In 2009, an early version of the project, then known as Jefferson Park Food Forest, was presented at OmCulture in Wallingford, Seattle by a design team of four students as a Permaculture Design Course (PDC) final project. The initiative was led by Jacqueline Cramer, a Seattle landscape designer and activist, and Glenn Herlihy, a member of the Jefferson Park Alliance, who was already involved in the community design and outreach process involved with the $8 million Pro-Parks Levy for the reconstruction of Jefferson Park.

That course was primarily taught by Marisha Auerbach, Kelda Miller and Jenny Pell with several prominent guest speakers from the local permaculture and raw vegan community. Classes were held at the Raw Vegan Source/New Earth Permaculture Farm in Redmond, at Seattle Tilth at the Home of the Good Shepherd as well as other workshop locations in 2009. Shortly thereafter, the project gained support by the Jefferson Park Alliance and moved toward its planning and development phase.

Heidi Cramer, and Daniel Lorenz Johnson, were also members of the original PDC class design team, A new group, named Friends of Beacon Food Forest, emerged in 2011 during the public outreach phase of the project.

===Government process===
In 2010, a $20,000 City of Seattle Department of Neighborhoods Small and Simple Neighborhood Matching Fund (NMF) grant was provided to hire a design team to come up with a design based on input from three public design workshops.

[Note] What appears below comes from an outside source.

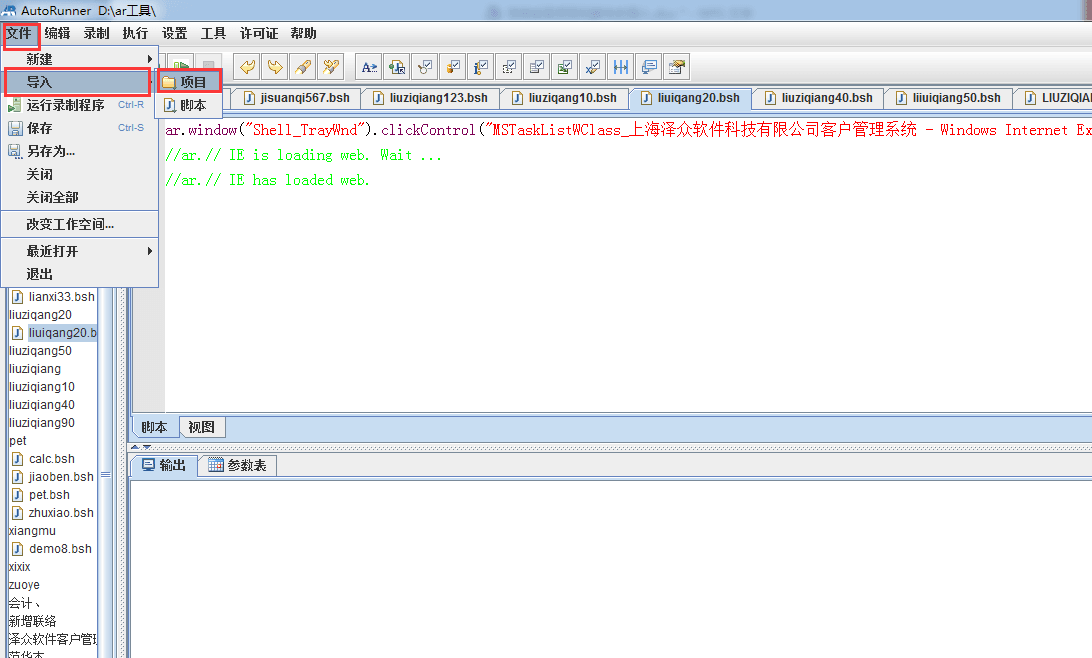Open the 设置 (Settings) menu

point(174,33)
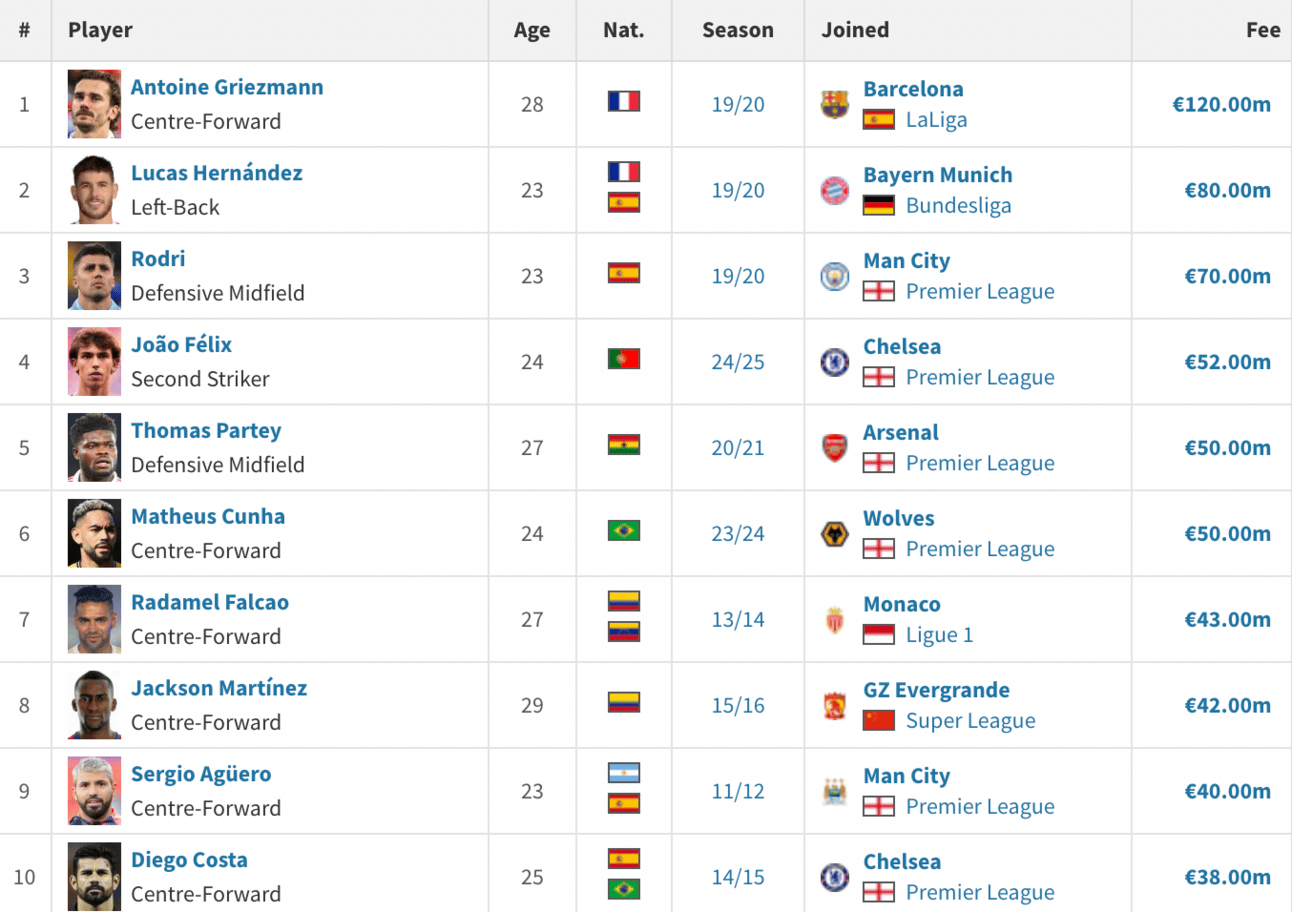Open the Rodri player link
The width and height of the screenshot is (1292, 912).
click(x=158, y=259)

In December 2011 the project received $100,000 from the Department of Neighborhoods to begin phase one of the food forest plan.

=== Development and expansion ===
In September 2012, the first trees were planted on the first 1.75 acres. Trees include apple, pear, plum, quince, medlar, hazelnut.

The P-Patch was established in 2014 with 27 plots.

On August 22, 2017, the Food Forest Collective attained nonprofit status.

In 2019, the food forest expanded by 1.5 acres.

In 2020, to support food banks during the COVID-19 pandemic, the food forest increased their vegetable production. The food forest is largely open harvest, which allows anyone to forage except for the designated food bank plot and the City of Seattle P-Patches.

==== sust̓əlǰixʷali” Traditional Indian Medicine garden ====
The “sust̓əlǰixʷali” Traditional Indian Medicine garden grows and cultivates Indigenous plants for medicinal use and food sovereignty. The garden's name originates from the Lushootseed language, which roughly translates to "a place where medicine is created." It has been developed by the Traditional Medicine Department of the Seattle Indian Health Board.

===Outreach===
The group began an extensive outreach campaign to garner support from the community and the City of Seattle. The effort was relatively successful, garnering significant responses from local permaculturalists as well as others involved in community gardener and ecologically conscious groups.

==Publicity==
The project was covered by the Associated Press, National Public Radio and had a significant place in the monologue of The Late Late Show with Craig Ferguson, who joked that "in downtown LA they are talking about building a forest like this one in Seattle but instead of looking for berries its kinda like a petting zoo, you get to hand feed Kardashians".